Seven CVEs Disclosed in Open5GS 5G Core Software, Public Exploits Available
Seven vulnerabilities, including a high-severity authentication bypass, have been disclosed in the open-source Open5GS 5G Core network software, with public exploits already released for all flaws.
Seven vulnerabilities were disclosed on May 30–31, 2026, targeting Open5GS, the widely used open-source 5G Core network implementation. The batch includes one high-severity improper-authentication bug in the NGAP PathSwitchRequest handler and six medium-severity flaws concentrated in the SBI (Service-Based Interface) library. Public exploits have been released for all seven CVEs, raising the urgency for operators running Open5GS in testbeds or production-like environments.

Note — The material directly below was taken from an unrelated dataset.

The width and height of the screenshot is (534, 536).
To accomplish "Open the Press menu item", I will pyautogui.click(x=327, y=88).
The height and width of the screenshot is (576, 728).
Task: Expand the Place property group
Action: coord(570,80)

The most critical finding is CVE-2026-10157 (CVSS 7.3, High), which resides in the NGAP PathSwitchRequest message handler of the Access and Mobility Management Function (AMF). The vulnerability allows improper authentication, meaning an attacker could potentially trigger a path-switch procedure without proper credentials. Because NGAP handles core mobility events between gNBs and the AMF, a successful exploit could lead to session hijacking or traffic misdirection. The exploit is publicly available, and the flaw affects Open5GS up to version 2.7.6.
The remaining six CVEs all land in the SBI layer, specifically in the NRF (Network Repository Function) message parsers that handle NF profile registration and discovery — a critical control-plane pathway in the 5G core. Three of these — CVE-2026-10115, CVE-2026-10113, and CVE-2026-10156 — are denial-of-service bugs in the Shared NF-profile Parser and the handle_amf_info function. All three are remotely triggerable with public exploits, and they can cause resource exhaustion or crash the NRF/AMF processes by sending crafted SBI messages.
CVE-2026-10116 (CVSS 4.3) affects the ue-authentications endpoint via the ogs_sbi_xact_add function in ogs-timer.c, another remotely exploitable DoS triggered by manipulated SBI transactions. CVE-2026-10117 (CVSS 4.3) targets the HTTP/2 server component of the SBI layer in nghttp2-server.c, where a crafted request can exhaust memory pools, leading to denial of service.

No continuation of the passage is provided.